I really don’t have strong feelings for or against the celebration of Valentine’s Day. I’ve always thought of it as a Hallmark holiday, created solely by retailers in the hopes of snookering members of society into buying things to prove their undying love for their significant other. That being said, I’ve never turned down flowers or chocolates.
I do, however, have strong feelings about the television commercial for Vermont Teddy Bear Company and its Bear-Gram® service that is airing every other 30 seconds and will likely increase in intensity (if that’s even possible) as February 14 nears.
The commercial shows a good-looking package-delivery man (Is there any other kind?) dropping off Bear-Grams to beautiful women in an office setting and at their homes. The women are blown away by the surprise of receiving a packaged stuffed bear dressed specifically for her. It’s like each of their significant others knew exactly what each woman desired most on Valentine’s Day, the most hallowed day of love: a dressed-up stuffed animal.

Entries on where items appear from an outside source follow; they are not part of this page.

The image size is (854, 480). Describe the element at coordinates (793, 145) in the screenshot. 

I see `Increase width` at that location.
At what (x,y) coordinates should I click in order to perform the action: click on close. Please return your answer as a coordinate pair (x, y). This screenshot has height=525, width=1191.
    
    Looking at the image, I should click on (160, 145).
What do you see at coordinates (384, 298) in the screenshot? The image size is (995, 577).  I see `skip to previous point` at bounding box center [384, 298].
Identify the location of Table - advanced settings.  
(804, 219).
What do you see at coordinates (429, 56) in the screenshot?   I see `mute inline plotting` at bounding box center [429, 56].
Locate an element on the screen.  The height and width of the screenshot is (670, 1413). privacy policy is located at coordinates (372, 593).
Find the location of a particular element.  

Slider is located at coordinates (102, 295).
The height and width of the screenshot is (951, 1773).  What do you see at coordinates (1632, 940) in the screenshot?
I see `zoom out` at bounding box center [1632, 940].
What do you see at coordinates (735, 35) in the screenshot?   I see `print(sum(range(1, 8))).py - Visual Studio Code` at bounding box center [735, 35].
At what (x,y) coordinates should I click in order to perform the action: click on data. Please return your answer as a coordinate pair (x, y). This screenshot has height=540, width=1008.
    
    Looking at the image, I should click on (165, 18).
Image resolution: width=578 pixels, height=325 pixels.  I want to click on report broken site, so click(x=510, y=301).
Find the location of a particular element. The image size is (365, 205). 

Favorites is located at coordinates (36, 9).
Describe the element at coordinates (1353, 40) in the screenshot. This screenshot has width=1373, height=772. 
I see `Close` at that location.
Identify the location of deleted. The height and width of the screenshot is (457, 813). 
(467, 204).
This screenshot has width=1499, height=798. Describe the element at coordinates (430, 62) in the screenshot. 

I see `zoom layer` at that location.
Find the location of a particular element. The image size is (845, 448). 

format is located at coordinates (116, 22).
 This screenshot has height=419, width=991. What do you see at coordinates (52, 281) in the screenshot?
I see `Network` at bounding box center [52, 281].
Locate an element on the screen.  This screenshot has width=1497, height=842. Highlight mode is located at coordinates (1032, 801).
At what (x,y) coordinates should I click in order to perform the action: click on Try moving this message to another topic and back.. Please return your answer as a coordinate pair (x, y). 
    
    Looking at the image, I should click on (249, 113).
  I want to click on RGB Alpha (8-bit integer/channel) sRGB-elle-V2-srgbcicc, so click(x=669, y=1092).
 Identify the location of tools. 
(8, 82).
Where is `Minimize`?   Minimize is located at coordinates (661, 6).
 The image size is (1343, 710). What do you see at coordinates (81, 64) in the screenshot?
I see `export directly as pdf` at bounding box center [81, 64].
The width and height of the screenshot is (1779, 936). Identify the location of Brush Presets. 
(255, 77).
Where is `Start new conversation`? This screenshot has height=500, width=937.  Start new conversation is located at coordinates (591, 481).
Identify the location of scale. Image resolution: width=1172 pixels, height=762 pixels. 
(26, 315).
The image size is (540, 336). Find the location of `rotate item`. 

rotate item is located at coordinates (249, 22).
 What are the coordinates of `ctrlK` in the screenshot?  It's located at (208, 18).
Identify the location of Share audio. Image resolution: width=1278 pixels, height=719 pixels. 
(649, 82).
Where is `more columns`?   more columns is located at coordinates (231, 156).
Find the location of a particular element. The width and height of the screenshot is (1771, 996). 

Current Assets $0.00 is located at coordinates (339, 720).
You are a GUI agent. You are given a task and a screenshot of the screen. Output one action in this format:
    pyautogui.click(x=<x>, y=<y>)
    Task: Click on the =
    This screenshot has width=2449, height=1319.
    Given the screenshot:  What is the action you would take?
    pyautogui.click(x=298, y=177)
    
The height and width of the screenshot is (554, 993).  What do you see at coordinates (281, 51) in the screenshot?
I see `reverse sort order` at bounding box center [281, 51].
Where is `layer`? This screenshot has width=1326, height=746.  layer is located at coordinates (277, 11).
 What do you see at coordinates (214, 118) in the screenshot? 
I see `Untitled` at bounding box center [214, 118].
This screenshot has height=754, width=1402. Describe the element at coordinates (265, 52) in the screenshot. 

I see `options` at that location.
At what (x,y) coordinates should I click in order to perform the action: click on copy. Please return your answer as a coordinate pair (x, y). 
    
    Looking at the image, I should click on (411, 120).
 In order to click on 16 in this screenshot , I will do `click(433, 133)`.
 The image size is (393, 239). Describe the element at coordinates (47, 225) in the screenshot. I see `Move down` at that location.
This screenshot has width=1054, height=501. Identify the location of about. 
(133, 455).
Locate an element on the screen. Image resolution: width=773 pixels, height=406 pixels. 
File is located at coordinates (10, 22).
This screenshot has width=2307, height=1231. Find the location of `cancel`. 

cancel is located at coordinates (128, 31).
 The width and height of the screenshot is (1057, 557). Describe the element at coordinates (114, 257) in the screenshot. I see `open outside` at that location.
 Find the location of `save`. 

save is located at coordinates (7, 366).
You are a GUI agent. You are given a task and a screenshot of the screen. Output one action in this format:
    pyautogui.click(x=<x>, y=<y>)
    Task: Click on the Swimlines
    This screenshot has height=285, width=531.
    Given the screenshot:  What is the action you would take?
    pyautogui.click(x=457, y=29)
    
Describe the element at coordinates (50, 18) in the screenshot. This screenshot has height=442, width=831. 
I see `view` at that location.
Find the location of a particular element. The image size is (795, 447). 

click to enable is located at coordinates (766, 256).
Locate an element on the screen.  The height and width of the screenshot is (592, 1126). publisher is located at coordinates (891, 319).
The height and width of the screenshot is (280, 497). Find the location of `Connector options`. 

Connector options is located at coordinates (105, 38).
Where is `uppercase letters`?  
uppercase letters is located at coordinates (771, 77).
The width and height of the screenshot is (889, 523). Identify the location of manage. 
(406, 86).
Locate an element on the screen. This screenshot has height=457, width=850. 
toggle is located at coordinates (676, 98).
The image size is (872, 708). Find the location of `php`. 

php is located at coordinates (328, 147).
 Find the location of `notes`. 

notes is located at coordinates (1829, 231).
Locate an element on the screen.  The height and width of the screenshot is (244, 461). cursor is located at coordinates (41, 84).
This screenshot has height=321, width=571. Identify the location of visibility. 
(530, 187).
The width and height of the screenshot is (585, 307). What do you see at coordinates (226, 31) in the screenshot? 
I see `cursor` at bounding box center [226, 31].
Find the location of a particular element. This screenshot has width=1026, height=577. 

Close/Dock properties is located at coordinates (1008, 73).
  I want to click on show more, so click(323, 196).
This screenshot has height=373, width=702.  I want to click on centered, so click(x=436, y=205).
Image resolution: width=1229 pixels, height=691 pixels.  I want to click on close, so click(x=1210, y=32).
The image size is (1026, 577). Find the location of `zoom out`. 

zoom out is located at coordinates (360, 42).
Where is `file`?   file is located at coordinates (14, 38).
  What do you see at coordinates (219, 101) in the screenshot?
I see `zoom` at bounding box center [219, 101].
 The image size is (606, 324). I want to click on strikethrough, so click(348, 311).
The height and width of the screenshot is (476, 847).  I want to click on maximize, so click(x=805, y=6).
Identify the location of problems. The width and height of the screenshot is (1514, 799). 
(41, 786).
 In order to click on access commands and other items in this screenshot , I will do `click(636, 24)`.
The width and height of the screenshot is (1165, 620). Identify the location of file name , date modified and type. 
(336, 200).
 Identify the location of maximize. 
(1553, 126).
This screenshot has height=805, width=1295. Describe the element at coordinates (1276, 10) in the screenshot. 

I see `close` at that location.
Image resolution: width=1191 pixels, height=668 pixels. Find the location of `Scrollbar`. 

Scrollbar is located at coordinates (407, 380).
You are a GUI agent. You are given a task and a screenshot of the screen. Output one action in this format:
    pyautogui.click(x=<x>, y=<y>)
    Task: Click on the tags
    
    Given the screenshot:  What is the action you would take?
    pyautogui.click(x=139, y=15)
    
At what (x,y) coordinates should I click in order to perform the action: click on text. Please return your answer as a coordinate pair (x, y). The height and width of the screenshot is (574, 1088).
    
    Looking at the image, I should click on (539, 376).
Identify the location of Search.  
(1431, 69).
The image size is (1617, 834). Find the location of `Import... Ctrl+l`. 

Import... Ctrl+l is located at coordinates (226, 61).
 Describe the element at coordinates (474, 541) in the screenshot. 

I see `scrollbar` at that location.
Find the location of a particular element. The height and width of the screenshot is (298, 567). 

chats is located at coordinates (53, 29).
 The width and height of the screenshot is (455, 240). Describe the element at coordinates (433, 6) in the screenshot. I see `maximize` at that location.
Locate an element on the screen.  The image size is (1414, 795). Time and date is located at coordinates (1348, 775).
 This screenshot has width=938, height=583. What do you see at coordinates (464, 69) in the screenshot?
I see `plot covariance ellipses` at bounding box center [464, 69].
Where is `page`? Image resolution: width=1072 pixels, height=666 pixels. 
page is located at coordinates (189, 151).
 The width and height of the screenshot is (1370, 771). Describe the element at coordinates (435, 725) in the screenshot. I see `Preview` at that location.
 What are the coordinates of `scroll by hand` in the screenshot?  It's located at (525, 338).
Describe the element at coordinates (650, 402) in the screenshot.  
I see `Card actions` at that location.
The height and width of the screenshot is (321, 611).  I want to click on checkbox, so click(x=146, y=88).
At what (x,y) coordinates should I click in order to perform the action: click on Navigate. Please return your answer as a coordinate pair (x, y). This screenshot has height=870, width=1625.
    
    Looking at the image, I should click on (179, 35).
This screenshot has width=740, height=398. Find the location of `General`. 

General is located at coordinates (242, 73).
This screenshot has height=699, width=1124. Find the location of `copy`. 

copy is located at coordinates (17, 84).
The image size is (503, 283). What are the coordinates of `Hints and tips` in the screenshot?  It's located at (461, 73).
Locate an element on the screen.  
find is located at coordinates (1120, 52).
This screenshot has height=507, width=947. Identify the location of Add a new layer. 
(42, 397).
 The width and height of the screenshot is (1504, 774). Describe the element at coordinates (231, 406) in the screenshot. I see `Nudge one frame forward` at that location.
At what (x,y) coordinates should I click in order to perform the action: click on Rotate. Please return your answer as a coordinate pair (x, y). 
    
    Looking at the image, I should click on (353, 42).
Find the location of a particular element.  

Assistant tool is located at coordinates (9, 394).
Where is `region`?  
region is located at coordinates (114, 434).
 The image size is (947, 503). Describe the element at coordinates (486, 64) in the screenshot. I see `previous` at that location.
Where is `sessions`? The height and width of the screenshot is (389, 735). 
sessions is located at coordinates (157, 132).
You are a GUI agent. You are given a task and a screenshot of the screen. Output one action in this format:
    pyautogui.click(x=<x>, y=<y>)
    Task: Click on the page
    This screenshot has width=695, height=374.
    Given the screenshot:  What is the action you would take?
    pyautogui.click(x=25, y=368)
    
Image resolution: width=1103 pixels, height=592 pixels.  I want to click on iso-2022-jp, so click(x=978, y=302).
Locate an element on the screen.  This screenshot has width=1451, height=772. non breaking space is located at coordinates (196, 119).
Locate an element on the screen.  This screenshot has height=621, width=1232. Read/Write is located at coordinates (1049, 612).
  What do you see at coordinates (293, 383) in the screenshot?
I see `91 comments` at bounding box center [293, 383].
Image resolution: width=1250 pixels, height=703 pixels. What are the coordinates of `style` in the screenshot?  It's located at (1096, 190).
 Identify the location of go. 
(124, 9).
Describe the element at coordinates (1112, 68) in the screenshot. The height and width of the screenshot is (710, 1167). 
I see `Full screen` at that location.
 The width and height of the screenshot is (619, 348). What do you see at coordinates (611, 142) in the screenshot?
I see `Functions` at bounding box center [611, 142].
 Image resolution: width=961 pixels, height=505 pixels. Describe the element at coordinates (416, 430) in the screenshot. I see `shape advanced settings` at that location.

Here is a sampling of the Bear-Grams being opened:
The Redhot Redneck Bear. Now, that’s awesome. OK, so, maybe it’s just me, but I can’t help but think the women in this commercial are faking their extreme excitement in receiving a boxed-up teddy bear for Valentine’s Day because, well, they’re being reimbursed. Hopefully, handsomely. I suspect they are secretly thinking, “If my guy even thinks about sending me one of these, I’m going to punch him in the face.”
I’m not an advocate of punching your significant other in his/her face, but one really ought to think long and hard about whether an adult male or an adult female really wants to unwrap a stuffed animal. On any day of the year.
Unless a baby shower is involved. And even then, I’d reconsider my gift choice. But, I digress.